---- Selection
Utilitarian theorists believe that our actions should be based on the minimization of harm and maximization. This would imply that we should only promote our self interest if the net effect of our actions will do more good than harm. If the ultimate goal is to provide the most benefit to the individual or organization, and following a standard of good ethical conduct will accomplish that goal, then that is the course of action that should be taken. If on the other hand the situation called for setting aside conducts of good ethics then that would be the choice to make.

Kantian theorists would argue that respect for the individual is of the highest priority and that any conduct should be in a manner that will maintain the dignity and respect that all individuals deserve. This would seem to preclude the area of self interest and turn our attention outwards, to those around us.

Many believe though, that it is still possible to have self interest in a given situation, if their actions follow in accordance with accepted ethical standards and allow those around them to freely make the choices they are presented with.

Overall it appears that the ethical theories as presented, both support, and refute, the principle that “self interest and good ethics generally coincide”. Support coincides with their stated theories: Egoist – if it serves the self interest of the individual/organization. Utilitarian – if it creates the most good and the least harm. Kantian – if the dignity and respect of the individual is maintained and/or the individual willfully accepts it. But, the theories are also refuted, in that they may be adapted, or, in many cases, ignored depending on the particular needs, wants, and situations that organizations face.

As opposed to following a strict set of guidelines that must be applied in all cases, it appears that conflict, and its resolution, will ultimately be determined by the goals and basis of philosophy of the organization, and applied on a case by case, situational, basis.
--------
---- Information shown
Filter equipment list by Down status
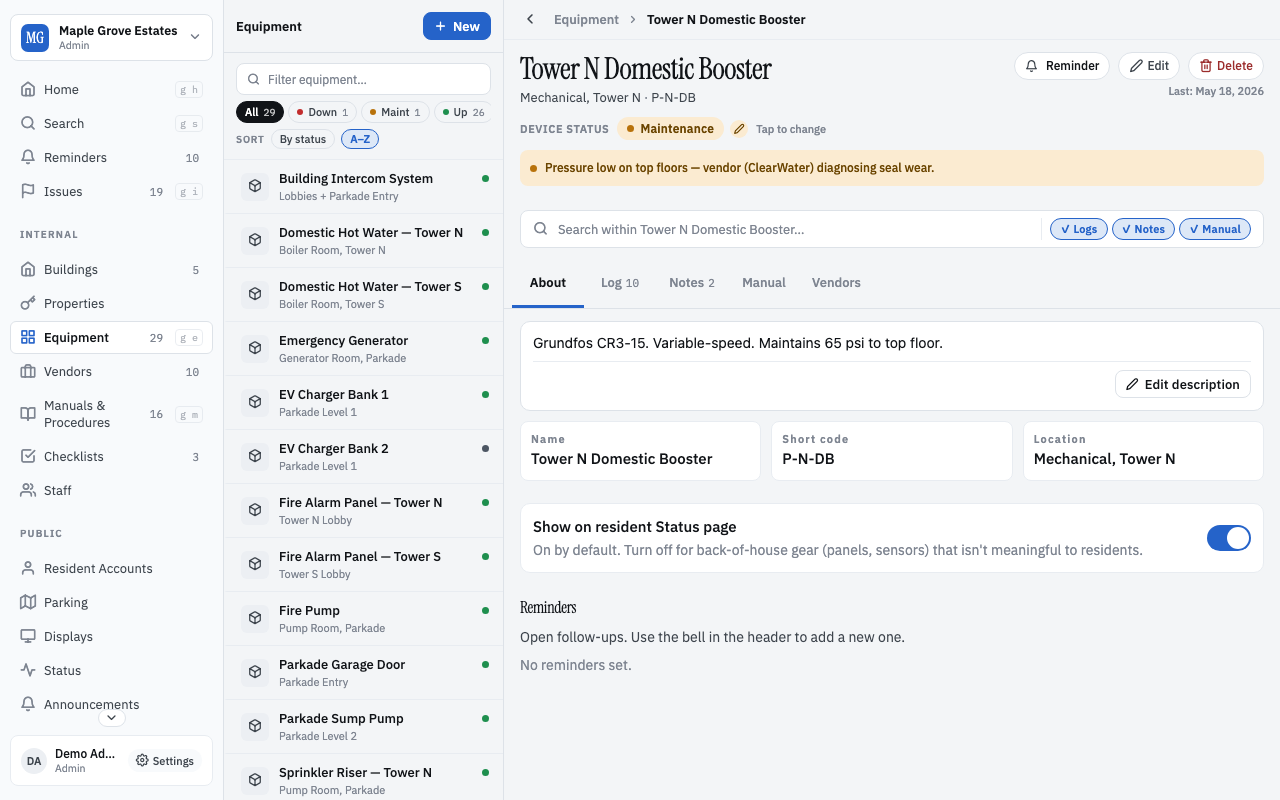The image size is (1280, 800). [x=322, y=112]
--------
■ **Objectives**
1/ Summarize the essay on ethics and self interest in two sentences.
2/ Please retype the part of the essay on ethics and self interest that begins at the words "Overall it appears" and ends after "that organizations face.".
The data has nothing to do with the essay on ethics and self interest.

■ **The solutions**
1/ Utilitarian theory bases actions on maximizing good and minimizing harm, while Kantian theory gives the highest priority to the dignity and respect of the individual, though many believe self interest is still possible when actions follow accepted ethical standards. Overall, the theories both support and refute the principle that self interest and good ethics generally coincide, and conflict will ultimately be resolved case by case according to the goals and philosophy of the organization.

2/
Overall it appears that the ethical theories as presented, both support, and refute, the principle that “self interest and good ethics generally coincide”. Support coincides with their stated theories: Egoist – if it serves the self interest of the individual/organization. Utilitarian – if it creates the most good and the least harm. Kantian – if the dignity and respect of the individual is maintained and/or the individual willfully accepts it. But, the theories are also refuted, in that they may be adapted, or, in many cases, ignored depending on the particular needs, wants, and situations that organizations face.